Maintaining professional indemnity and protecting limited company finances are both very important when contracting, the safety of PSCs being the priority of self-employed professionals. Within the business market, no matter what sector one may be working benefits of a starting a company in, all self-employed workers are liable and susceptible to claims being made against them. Whether this is because of an accident occurring to others around them, their professional mistakes, or simply a loss of client property or finance, contractors must obtain sufficient insurance to stay protected.
Contractor insurance is highly valued as a form of cover, each different policy providing protection against a number of potential eventualities that could result in financial loss to a limited company. It must be noted that this form of insurance provides cover to the limited company, and not the individual, thus for example it would be ‘Larry LTD’ that was covered, and not ‘Larry’ himself.
Deciding whether or not one can claim on their insurance can differ, obviously depending on both the policy itself and the circumstances of the issue. Insurance for contractors is vital in the profession, and the insurance works commonly on claims made basis. If a contractor working via their limited company was to be on the receiving end of a liability claim, then their insurance would act as financial cover. Popular contractor insurance products can cover eventualities from accidents and sickness, tax and IR35 related issues, and even cover travel insurance, all serving a purpose tailored specifically to a contractor’s needs.
Being financially covered is so important to professional contractors, as being business owners; their limited company is potentially vulnerable to liability claims as a result of a number of different eventualities.

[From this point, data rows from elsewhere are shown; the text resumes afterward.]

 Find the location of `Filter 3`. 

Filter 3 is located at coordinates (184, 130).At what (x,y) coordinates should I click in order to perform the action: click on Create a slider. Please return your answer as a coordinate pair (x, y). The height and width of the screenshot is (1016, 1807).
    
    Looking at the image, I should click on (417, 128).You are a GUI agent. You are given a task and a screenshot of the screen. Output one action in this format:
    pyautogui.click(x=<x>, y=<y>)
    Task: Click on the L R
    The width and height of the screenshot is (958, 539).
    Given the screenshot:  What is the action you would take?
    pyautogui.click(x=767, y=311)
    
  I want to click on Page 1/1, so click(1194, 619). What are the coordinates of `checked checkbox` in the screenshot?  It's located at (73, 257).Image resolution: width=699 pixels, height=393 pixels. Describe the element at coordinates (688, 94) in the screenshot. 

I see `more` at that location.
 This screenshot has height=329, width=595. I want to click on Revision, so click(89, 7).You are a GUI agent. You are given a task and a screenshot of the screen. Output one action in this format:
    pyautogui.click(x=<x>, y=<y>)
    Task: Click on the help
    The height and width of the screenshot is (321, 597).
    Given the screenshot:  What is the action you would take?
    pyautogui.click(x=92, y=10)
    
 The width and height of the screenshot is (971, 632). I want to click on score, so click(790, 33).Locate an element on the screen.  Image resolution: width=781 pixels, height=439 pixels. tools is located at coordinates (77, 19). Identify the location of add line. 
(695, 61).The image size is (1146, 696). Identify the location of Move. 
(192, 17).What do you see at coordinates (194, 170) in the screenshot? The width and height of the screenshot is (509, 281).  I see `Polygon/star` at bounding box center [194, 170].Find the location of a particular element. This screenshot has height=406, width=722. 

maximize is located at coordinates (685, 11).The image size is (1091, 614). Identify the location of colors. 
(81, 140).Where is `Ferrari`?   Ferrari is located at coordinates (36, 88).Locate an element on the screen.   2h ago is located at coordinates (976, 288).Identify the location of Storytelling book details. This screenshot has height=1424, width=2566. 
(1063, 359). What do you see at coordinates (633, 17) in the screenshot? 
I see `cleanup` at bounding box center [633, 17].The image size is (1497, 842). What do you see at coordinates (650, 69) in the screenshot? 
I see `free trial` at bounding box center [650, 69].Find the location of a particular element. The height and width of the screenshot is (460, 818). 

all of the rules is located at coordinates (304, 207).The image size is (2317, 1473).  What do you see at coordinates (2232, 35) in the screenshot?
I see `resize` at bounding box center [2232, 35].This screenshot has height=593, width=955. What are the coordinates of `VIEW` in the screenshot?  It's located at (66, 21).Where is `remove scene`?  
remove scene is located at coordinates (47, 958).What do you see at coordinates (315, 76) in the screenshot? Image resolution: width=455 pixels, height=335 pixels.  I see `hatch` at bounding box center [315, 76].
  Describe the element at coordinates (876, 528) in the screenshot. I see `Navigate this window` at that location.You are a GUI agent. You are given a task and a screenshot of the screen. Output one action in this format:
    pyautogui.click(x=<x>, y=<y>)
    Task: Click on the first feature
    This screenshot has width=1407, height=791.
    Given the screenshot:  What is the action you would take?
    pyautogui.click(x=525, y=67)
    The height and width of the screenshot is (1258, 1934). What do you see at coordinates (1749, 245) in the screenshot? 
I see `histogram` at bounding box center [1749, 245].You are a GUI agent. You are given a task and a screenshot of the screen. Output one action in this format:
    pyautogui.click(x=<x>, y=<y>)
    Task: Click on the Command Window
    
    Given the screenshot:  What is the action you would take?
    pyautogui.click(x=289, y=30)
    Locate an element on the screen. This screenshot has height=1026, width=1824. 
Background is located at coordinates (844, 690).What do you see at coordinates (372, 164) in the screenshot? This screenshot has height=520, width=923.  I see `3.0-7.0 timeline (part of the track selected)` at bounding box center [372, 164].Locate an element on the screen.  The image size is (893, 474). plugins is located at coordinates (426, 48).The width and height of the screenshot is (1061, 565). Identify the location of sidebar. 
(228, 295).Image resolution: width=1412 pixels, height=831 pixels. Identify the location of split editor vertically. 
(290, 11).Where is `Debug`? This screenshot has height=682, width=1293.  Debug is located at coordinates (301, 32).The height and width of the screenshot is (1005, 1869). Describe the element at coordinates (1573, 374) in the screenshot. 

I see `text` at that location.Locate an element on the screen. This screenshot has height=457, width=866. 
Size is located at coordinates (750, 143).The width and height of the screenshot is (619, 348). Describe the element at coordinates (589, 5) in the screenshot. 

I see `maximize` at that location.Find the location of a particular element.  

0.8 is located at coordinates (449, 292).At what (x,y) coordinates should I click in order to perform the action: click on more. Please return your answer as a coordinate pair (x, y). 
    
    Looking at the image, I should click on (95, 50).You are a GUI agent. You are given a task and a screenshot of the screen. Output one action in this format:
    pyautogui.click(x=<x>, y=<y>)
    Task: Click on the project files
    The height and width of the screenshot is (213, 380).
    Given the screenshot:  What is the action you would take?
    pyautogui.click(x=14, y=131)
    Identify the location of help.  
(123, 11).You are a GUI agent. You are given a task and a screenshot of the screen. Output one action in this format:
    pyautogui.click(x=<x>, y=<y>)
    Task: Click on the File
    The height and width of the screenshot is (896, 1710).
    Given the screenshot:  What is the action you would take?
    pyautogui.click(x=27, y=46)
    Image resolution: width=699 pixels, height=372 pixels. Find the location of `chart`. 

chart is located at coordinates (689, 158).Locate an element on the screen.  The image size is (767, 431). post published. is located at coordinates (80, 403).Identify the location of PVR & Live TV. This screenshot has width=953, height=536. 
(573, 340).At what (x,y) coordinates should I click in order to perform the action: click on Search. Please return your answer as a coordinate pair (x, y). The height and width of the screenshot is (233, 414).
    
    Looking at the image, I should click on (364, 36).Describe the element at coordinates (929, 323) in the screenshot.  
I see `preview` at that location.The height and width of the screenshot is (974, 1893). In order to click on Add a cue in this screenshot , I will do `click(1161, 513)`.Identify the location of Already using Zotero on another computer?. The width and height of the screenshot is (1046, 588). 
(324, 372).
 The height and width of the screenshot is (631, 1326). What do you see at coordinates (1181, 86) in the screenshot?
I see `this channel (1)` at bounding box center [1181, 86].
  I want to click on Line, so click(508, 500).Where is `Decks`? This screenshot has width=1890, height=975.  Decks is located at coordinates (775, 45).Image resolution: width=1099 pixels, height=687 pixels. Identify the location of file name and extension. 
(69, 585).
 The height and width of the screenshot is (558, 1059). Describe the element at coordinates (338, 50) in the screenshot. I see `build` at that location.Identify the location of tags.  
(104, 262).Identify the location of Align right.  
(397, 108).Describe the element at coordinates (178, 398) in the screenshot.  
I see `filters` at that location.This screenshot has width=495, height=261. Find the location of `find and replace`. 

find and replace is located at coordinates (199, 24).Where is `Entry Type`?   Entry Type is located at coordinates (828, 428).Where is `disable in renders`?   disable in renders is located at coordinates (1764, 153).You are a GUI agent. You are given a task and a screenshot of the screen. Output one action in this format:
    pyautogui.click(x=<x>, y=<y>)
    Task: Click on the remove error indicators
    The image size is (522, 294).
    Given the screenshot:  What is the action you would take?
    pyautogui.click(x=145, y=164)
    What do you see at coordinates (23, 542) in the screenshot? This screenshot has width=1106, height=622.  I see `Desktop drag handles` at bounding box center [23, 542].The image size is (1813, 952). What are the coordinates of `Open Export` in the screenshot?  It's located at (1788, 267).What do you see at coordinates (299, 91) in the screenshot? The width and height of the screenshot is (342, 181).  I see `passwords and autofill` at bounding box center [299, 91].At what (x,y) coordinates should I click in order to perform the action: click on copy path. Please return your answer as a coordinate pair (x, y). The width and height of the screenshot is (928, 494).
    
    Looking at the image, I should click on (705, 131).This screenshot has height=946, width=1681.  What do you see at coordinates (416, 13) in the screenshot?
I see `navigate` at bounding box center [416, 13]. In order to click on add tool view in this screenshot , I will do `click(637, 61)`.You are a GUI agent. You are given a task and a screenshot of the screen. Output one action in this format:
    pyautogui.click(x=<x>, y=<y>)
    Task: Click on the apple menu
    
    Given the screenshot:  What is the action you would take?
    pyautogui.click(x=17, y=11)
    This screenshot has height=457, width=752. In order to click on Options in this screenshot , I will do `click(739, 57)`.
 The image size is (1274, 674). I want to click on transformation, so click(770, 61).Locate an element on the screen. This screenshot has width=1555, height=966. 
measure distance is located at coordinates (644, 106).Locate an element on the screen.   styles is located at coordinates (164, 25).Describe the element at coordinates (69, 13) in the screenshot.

Contractor insurance offers far more than the standard cover in many cases, the existence of a policy offering the best of both worlds, giving the policy holder further benefits than financial protection when insurance is in place. What this means is that many policies are advantageous regarding the professional status of a contractor regarding tax and HMRC guidelines.
Professional status and agreeability in the eyes of the tax office can have detrimental effects on the contracting professionals in the UK, and the existence of a number of contractor insurance products can aid compliancy to HMRC legislations. Concerning tax issues facing contractors, IR35 plays a major part in their line of work, thus contractor insurance and its beneficial qualities when it comes to tax status becomes especially important.